Durante la riunione della Conservation of Antarctic Marine Living Resources (CCAMLR) a Hobart, in Tasmania, si è deciso definitivamente di creare la più grande riserva marina del mondo nelle acque del mare di Ross, nell’Antartide, su iniziativa di Usa e Nuova Zelanda. Si tratta di una decisione epocale, quello della creazione di una riserva antartica, sulla quale ci sono cinque cose fondamentali da sapere:
Innanzitutto, perché tanta preoccupazione? Da anni gli ambientalisti chiedono una migliore protezione dallo sfruttamento delle acque dell’Antartico, rivendicate da vari Paesi. Nel 2012 sono stati preparati i piani per la creazione di due enormi aree marine protette, nel mare di Ross e dell’est dell’Antartico. Insieme comprenderebbero 2,5 milioni di di chilometri quadrati di superficie oceanica. I progetti sono stati in parte modificati per consentire la pesca e la ricerca in alcune aree, pur nel rispetto dei valori ambientali.
Perché è così importante? L’Antartico è ormai una delle ultime frontiere selvagge del mondo, dove sono presenti alcuni degli ecosistemi più intatti rimasti sul pianeta e molti habitat devono ancora essere studiati. L’oceano Antartico, in gran parte non toccato dall’uomo, è ritenuto un laboratorio fondamentale per studiare gli effetti del cambiamento climatico. L’area ospita anche più di 10mila specie animali polari, tra le quali la maggior parte dei pinguini, delle balene e degli uccelli marini del mondo, oltre che l’austromerluzzo e il krill, sfruttati sul piano commerciale.

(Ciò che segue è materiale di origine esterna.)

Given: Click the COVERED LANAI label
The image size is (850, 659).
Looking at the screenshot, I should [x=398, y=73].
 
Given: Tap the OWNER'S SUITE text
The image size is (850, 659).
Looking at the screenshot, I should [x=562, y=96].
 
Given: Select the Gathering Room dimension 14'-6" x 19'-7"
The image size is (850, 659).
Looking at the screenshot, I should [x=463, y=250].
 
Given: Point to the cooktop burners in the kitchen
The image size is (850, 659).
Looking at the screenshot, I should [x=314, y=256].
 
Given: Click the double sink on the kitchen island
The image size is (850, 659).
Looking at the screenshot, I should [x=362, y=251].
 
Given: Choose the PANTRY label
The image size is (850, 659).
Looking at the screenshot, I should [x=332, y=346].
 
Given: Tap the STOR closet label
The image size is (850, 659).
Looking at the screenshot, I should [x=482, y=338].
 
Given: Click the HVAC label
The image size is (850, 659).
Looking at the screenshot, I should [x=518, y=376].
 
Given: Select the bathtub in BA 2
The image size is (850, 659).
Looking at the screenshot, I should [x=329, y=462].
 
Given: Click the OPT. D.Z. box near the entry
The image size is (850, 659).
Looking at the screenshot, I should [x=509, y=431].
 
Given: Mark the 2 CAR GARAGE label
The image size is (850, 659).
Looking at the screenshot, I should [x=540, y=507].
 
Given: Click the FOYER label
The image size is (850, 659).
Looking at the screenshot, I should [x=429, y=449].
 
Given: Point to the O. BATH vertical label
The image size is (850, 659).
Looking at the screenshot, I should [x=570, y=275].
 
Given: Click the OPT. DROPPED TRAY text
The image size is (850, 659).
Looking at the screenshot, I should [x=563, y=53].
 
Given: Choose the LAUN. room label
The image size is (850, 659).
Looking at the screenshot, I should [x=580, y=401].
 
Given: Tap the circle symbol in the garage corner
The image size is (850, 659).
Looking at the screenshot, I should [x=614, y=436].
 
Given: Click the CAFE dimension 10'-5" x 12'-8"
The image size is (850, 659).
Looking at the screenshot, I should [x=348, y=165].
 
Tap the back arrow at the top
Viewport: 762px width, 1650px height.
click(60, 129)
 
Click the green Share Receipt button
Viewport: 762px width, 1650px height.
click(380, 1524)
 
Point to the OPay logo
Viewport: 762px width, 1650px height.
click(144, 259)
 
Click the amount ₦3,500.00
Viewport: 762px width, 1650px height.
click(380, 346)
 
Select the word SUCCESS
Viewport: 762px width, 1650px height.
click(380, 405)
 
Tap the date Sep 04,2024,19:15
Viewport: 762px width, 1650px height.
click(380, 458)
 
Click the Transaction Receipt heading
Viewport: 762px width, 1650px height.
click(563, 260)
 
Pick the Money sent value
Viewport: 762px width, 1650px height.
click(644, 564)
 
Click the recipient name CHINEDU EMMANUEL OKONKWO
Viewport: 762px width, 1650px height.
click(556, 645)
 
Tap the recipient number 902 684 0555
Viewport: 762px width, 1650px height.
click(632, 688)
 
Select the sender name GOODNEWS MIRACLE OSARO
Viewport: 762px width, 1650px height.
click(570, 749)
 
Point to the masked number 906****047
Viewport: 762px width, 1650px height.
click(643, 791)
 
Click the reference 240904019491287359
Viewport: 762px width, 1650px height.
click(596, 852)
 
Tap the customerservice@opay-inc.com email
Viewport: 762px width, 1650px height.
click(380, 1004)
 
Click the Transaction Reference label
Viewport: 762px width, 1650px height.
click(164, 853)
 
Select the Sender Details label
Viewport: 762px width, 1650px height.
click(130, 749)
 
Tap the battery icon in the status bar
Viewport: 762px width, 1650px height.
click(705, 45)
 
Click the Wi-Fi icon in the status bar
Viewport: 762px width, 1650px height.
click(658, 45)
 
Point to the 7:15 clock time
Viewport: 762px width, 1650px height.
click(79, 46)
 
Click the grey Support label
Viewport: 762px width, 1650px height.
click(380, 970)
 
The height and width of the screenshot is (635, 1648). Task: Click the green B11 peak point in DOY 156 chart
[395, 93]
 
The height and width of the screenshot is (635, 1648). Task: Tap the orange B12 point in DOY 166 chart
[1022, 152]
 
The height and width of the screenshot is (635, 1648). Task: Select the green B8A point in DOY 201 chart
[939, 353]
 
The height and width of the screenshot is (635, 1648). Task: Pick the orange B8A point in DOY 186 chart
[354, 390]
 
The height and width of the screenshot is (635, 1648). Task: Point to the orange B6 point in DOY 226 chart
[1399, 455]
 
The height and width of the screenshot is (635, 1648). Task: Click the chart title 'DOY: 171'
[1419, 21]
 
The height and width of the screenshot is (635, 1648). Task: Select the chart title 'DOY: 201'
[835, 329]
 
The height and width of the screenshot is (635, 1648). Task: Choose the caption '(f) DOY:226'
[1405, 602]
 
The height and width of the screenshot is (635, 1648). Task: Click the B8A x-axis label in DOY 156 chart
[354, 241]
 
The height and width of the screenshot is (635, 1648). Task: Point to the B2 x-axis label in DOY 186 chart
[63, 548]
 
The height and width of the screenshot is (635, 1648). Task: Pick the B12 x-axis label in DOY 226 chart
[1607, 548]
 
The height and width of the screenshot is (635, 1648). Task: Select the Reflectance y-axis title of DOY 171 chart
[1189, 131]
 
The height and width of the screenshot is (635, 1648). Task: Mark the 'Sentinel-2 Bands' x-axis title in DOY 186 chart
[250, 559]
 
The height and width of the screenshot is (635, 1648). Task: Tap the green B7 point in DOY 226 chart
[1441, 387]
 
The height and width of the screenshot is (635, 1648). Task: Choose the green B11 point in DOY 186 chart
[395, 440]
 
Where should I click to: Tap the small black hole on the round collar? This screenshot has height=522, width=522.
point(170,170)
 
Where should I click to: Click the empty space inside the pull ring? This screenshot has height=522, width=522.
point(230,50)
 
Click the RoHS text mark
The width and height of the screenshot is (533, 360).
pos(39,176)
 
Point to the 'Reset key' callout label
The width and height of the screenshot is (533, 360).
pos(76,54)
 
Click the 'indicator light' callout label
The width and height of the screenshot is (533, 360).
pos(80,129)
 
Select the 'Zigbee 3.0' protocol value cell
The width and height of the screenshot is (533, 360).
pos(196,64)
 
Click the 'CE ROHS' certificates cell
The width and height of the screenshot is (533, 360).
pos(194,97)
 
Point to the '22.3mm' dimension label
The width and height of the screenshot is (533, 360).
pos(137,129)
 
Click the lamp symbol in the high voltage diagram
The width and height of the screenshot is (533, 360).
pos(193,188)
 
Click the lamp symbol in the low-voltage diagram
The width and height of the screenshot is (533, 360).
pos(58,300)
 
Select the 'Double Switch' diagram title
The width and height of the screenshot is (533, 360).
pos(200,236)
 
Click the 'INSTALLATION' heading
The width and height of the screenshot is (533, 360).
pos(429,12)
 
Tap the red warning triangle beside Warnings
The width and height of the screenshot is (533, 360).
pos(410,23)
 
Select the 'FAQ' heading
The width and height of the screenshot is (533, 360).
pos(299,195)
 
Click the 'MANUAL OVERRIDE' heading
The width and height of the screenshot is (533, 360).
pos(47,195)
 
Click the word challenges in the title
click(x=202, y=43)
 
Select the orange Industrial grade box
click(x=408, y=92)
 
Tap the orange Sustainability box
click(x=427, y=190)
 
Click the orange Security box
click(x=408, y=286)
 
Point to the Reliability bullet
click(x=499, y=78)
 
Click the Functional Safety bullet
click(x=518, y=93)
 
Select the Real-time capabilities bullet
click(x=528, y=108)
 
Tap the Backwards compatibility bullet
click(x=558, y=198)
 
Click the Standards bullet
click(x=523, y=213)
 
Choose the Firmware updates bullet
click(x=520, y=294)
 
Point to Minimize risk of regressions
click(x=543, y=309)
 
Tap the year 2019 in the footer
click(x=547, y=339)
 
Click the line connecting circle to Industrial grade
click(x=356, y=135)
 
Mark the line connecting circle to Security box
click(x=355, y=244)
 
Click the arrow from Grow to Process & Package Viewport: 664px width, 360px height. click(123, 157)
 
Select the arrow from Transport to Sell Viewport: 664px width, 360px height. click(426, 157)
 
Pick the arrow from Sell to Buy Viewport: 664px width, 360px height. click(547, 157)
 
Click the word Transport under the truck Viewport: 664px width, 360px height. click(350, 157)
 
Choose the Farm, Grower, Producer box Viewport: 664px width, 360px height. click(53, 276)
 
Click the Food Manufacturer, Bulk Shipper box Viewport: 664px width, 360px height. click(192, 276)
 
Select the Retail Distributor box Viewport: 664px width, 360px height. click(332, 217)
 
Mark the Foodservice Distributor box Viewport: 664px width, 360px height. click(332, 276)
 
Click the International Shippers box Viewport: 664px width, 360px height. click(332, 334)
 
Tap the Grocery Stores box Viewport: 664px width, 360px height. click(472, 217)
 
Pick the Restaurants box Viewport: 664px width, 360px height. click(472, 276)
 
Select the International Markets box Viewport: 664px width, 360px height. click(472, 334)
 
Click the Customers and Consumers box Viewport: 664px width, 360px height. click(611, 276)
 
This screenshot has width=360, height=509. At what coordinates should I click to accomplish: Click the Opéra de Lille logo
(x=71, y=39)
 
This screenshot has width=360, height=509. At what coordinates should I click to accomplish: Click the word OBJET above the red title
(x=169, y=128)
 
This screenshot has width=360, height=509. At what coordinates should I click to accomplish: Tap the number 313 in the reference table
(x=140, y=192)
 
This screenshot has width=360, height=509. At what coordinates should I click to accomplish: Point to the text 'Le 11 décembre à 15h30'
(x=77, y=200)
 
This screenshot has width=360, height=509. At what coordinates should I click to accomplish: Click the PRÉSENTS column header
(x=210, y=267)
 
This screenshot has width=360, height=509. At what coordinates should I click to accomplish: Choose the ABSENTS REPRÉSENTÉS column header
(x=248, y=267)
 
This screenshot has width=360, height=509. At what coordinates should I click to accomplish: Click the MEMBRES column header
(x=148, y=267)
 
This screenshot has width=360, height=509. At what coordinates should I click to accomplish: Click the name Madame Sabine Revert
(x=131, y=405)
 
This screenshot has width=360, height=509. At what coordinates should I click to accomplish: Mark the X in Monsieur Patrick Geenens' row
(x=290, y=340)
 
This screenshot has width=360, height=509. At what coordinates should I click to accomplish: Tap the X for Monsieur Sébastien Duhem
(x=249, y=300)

Cosa è un’Area marina protetta? Si tratta di un’area ben definita che salvaguarda tutte o parte delle risorse naturali dell’area che copre: specie marine, biodiversità, habitat, aree di ricerca dei cibo e di allevamento della prole e in qualche caso siti storici e culturali. Le aree protette si aggiungono ad altri strumenti di gestione delle risorse, come limitazioni alla pesca. La prima Area marina protetta di alto mare, l’Area protetta della piattaforma subacquea delle Orcadi meridionali, nell’Atlantico, è stata creata dalla CCAMLR nel 2009.
Chi prende decisioni in merito a quest’area? La Conservation of Antarctic Marine Living Resources, nata con una convenzione internazionale nel 1982 in risposta al crescente interesse commerciale per il krill, è un’alleanza di 24 Paesi più l’Unione europea che ha il compito si vegliare sulla conservazione e lo sfruttamento sostenibile della vita marina. Le decisioni si prendono per consenso.
Perché i tempi per raggiungere l’accordo sono stati lunghi? Gli ambientalisti e molti Paesi membri sono d’accordo sul fatto che la protezione delle acque antartiche, con limiti alla pesca, all’estrazione di risorse e all’inquinamento è fondamentale per proteggere gli animali polari e permettere agli scienziati di capire meglio come le specie e gli ecosistemi rispondono alla cambiamento ambientale. Tuttavia alcuni Paesi, in particolare Cina e Russia, hanno sollevato obiezioni sull’accesso alla pesca. In gioco c’erano anche considerazioni geopolitiche.